China’s increasing influence in the Commonwealth of Nations:

A triad of trade, diplomacy, and military relations

Robert Clark, February 2023

The UK has a unique post-Brexit opportunity to re-engage with its Commonwealth partners, forge new and exciting trading relationships – and where it has already done so, to build and capitalise on these with new security agreements which ensure not just the UK’s security but those of its partners, in a long-term, transparent and non-authoritarian manner.

Ideologically, the deconstruction of the Commonwealth as an international body steeped in liberal values, by long-term and targeted malign Chinese influence from within, is of central importance to the Chinese Communist Party’s long-term strategic agenda of circumnavigating and ultimately replacing the liberal rules-based international order.

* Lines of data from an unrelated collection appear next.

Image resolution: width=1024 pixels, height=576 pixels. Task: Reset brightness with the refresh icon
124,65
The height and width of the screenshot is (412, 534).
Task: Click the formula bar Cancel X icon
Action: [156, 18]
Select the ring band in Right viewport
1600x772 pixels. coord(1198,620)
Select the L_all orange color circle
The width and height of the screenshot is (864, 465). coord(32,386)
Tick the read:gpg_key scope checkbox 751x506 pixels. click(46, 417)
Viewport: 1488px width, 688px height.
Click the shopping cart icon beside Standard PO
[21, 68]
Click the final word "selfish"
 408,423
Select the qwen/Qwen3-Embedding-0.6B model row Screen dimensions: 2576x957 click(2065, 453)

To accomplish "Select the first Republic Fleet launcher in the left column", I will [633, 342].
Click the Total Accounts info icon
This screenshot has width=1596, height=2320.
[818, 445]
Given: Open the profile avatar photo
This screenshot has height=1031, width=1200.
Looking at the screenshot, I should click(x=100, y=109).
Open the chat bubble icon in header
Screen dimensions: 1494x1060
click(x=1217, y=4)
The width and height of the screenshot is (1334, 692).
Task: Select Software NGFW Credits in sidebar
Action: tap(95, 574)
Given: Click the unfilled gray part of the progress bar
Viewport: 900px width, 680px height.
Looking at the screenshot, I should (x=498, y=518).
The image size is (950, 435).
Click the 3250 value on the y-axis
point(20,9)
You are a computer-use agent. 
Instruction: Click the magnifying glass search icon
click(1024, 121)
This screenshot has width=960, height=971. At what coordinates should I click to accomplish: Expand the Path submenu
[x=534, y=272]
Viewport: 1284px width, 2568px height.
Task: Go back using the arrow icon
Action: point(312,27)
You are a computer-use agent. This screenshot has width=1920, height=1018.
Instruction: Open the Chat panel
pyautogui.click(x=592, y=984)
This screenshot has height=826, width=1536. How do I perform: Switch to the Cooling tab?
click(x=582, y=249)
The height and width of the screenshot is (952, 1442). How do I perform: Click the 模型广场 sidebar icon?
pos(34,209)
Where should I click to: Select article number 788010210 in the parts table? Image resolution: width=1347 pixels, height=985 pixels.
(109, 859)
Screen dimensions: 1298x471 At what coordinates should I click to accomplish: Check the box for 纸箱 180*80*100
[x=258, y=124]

The Commonwealth must be shown an alternative vision to China’s debt diplomacy, export dumping, and revisionist security agenda to re-strengthen the bonds, values and goals, which have underpinned the largest liberal international organisation in the world for more than half a century.

The UK must politically re-engage, invest its trading and diplomatic weight, and strengthen security bonds, to ensure that the Commonwealth will not only last at least another half a century but prosper well into the next one. On its current Sino-focused trajectory, it severely risks undermining the values held within its founding charter, and potentially no longer surviving at all.